Records to process:
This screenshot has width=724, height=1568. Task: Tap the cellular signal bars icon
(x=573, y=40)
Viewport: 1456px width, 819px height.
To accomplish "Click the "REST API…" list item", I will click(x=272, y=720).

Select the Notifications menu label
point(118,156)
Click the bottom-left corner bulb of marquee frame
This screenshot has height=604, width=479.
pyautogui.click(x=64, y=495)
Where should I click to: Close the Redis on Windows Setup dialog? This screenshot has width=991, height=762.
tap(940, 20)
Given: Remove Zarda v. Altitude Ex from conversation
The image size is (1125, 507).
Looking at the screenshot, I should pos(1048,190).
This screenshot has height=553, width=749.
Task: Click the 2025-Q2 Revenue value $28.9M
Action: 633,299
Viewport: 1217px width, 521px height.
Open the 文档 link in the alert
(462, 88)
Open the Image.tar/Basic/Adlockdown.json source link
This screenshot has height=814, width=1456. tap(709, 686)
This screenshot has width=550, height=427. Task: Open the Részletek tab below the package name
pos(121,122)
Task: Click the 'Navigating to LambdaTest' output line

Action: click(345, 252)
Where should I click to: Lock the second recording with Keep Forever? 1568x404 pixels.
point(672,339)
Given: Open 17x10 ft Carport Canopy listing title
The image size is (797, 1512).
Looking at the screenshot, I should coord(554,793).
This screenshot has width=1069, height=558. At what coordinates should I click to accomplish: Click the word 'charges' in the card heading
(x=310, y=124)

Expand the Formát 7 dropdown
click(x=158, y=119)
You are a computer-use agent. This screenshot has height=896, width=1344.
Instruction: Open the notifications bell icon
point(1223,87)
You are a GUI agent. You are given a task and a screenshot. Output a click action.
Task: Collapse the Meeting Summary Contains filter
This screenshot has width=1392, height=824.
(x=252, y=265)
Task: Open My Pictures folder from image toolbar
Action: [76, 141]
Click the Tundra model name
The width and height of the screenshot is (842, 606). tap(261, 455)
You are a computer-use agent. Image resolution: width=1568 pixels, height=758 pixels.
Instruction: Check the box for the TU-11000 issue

What the task requires: The expected answer is every line above in which the word "agent" appears.

Finished exercise:
You are a computer-use agent. This screenshot has height=896, width=1344.
You are a GUI agent. You are given a task and a screenshot. Output a click action.
You are a computer-use agent. Image resolution: width=1568 pixels, height=758 pixels.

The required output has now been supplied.